:: PROBLEM DETAILS ::
Using the data below, return every line that holds the word "computer".

:: DATA SHOWN ::
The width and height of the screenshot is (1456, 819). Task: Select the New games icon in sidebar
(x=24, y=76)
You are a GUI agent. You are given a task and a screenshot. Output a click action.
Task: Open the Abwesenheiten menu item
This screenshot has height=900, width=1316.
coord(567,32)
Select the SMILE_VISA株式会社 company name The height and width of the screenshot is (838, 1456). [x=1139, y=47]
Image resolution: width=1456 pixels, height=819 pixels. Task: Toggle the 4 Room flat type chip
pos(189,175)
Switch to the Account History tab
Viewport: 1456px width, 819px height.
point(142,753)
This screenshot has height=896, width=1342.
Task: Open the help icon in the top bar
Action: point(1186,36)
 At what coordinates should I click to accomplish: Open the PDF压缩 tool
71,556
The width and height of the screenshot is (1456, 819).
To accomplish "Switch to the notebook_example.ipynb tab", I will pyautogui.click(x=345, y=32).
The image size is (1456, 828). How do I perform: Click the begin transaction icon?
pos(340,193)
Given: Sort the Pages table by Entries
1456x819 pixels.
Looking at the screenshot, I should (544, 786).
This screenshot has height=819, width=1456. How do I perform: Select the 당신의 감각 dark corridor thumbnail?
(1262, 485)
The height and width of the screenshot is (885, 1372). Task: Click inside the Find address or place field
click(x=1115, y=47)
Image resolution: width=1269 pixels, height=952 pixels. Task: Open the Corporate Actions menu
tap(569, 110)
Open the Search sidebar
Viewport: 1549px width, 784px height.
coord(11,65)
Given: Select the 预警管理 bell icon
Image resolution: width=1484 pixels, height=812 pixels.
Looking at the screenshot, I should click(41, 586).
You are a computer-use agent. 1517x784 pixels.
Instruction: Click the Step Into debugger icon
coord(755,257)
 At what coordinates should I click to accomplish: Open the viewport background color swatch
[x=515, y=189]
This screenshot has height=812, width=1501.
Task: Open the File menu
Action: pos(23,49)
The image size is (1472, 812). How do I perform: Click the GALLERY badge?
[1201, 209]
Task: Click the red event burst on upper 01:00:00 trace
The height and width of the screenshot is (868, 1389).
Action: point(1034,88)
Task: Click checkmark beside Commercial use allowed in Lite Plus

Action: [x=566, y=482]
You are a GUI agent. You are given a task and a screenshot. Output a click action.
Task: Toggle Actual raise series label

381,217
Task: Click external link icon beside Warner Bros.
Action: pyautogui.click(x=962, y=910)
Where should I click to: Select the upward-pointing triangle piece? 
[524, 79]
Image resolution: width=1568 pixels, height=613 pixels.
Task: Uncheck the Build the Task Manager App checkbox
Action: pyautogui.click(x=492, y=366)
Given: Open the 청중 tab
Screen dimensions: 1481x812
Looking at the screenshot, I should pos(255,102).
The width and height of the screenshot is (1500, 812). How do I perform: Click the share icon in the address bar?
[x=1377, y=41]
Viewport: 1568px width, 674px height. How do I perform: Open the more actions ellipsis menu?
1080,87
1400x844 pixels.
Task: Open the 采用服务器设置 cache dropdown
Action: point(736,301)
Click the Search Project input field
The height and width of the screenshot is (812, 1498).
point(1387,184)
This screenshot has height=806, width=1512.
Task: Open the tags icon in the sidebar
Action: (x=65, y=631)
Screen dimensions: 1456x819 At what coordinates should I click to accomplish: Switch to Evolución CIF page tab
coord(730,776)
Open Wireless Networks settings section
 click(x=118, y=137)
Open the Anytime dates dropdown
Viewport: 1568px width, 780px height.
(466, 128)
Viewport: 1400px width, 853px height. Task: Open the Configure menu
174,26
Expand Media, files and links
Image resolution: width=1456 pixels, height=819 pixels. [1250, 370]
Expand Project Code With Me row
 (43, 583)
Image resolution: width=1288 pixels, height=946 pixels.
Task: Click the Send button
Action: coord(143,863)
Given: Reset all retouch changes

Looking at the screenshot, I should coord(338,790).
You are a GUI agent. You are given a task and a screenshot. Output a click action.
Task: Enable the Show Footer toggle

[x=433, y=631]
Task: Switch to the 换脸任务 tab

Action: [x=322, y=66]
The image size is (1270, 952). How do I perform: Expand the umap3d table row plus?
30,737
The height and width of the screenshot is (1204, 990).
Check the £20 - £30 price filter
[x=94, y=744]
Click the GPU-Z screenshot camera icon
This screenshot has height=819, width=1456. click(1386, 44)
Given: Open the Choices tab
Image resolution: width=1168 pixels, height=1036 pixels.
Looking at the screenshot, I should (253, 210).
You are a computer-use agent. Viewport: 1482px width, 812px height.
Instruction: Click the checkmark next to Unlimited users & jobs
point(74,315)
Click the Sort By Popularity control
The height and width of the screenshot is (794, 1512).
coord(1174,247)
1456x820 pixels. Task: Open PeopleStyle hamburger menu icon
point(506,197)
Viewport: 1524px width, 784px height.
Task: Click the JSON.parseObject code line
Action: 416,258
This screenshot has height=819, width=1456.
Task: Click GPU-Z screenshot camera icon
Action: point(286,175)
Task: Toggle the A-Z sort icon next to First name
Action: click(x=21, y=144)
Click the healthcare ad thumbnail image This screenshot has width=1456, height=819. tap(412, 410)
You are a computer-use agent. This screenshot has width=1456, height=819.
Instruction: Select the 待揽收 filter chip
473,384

:: SOLVED PROBLEM ::
You are a computer-use agent. 1517x784 pixels.
You are a computer-use agent. Viewport: 1482px width, 812px height.
You are a computer-use agent. This screenshot has width=1456, height=819.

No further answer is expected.